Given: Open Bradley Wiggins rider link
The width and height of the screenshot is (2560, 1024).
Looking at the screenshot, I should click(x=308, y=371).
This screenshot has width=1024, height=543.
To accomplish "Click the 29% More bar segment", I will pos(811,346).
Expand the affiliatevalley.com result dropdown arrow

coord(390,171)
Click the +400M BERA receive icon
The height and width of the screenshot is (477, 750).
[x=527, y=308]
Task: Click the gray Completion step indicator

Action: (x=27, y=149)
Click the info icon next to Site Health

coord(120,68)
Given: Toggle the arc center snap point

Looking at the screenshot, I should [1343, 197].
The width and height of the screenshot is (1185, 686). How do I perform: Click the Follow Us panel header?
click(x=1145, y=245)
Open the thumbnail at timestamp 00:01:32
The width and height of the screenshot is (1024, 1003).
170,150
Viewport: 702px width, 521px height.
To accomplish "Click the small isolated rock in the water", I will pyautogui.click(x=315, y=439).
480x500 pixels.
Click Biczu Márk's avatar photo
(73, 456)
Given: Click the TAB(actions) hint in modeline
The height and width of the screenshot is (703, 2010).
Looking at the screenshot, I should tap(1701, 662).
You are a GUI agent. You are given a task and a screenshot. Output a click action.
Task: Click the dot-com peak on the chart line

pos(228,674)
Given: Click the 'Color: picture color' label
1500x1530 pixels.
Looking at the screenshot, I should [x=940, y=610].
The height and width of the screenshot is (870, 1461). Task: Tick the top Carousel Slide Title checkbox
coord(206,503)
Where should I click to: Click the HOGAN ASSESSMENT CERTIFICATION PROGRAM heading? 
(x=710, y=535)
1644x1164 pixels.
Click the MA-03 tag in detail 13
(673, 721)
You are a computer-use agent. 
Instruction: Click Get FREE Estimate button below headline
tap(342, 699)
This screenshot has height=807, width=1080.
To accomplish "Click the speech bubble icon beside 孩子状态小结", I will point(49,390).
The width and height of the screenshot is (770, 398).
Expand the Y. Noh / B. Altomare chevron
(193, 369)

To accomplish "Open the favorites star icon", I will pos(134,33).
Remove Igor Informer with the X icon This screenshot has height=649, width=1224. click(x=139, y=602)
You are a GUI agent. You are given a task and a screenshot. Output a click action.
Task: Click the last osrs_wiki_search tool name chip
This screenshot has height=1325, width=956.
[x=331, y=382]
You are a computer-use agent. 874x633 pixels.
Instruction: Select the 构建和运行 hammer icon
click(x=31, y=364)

▸ TASK INSTRUCTIONS:
Word for word, repeat the data from its first line through the line with "This screenshot has width=1024, height=543.", including both of those lines and no others.

▸ RESPONSE TO THIS EXERCISE:
Given: Open Bradley Wiggins rider link
The width and height of the screenshot is (2560, 1024).
Looking at the screenshot, I should click(x=308, y=371).
This screenshot has width=1024, height=543.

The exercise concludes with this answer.